Images d’Ostende de Henri Storck faisait la transition avec la soirée précédente puisque relevant de la première avant garde impressionniste. La comparaison avec les films de Epstein ou Grémillon n'est pas à l'avantage de ce petit film sans génie.

Komposition in Blau de Oskar Fischinger ouvrait le bal des films abstraits comme on parle de peinture abstraite, dans la continuité de la seconde avant garde dite picturale. Là non plus, le film n'apporte pas grand chose, hormis la splendeur de la couleur, par rapport au Ballet mécanique ou à Anemic cinéma. Fiddle-de-dee de Norman McLaren, avec son travail sur la pellicule, est plus intéressant, et, plus encore, Yantra de James Whitney qui atteint à la splendeur colorée de l'inorganique.

Trade Tattoo de Len Lye qui combine images ouvrières, splendeurs colorées, rythme obsédant et travail sur la pellicule est plus inventif, drôle et stimulant. Même émerveillement, mais d'une autre nature pour le surréaliste Meshes of the Afternoon de Maya Deren qui fait souvent penser, et ce n'est pas rien, à David Lynch.

A côté, le A to Z de Michael Snow, pape du cinéma expérimental, parait bien anodin avec ses chaises faisant l'amour. Bien plus sulfureux le Rabbit’s Moon de Kenneth Anger esthétiquement plus simple et plus réussi que Jamestown Baloos de Robert Breer. Unsere Afrikareise de Peter Kubelka démonte un safari africain.
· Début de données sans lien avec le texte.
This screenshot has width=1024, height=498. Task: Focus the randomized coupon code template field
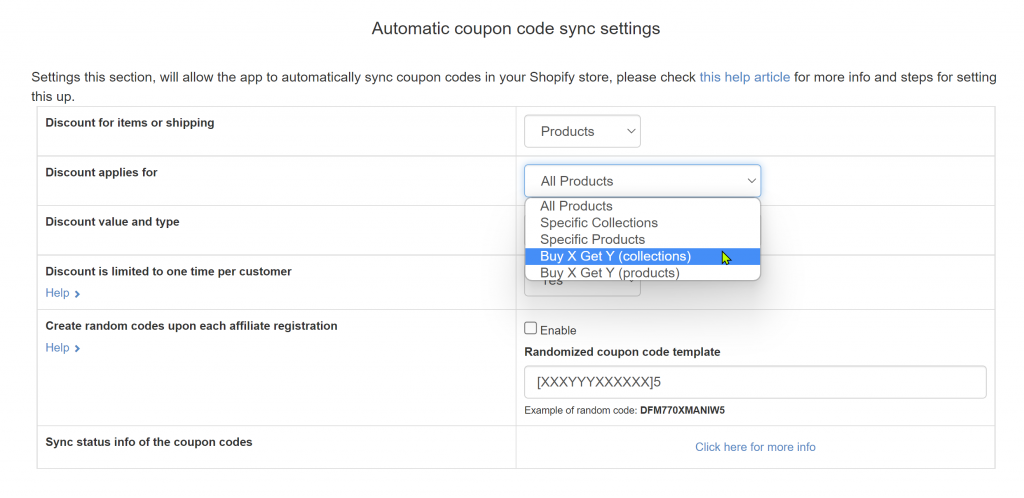pos(754,382)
La musique et le montage cut entre blancs avachis et les visages et corps superbes des habitants noirs suffit à porter un discours politique sans appel.

 


Séance du Mercredi 15 décembre :

Hapax Legomena I : Nostalgia de Hollis Frampton (1971, 0h36)


Au programme de la troisième soirée : 6/64 Mama und Papa de Kurt Kren (1964, 3'57), Dog Star Man : Part III de Stan Brakhage (1964, 7'30), All My Life de Bruce Baillie (1966, 3'), My Name is Oona de Gunvor Nelson (1969, 10'), Berlin Horse de Malcolm Le Grice (1970, 9'), Berlin Horse de Malcolm Le Grice (1970, 9'), Piece Mandala/End War de Paul Sharits (1966, 5'), L’Amour réinventé de Maurice Lemaître (1979, 15'), Hapax Legomena I : Nostalgia de Hollis Frampton (1971, 0h36)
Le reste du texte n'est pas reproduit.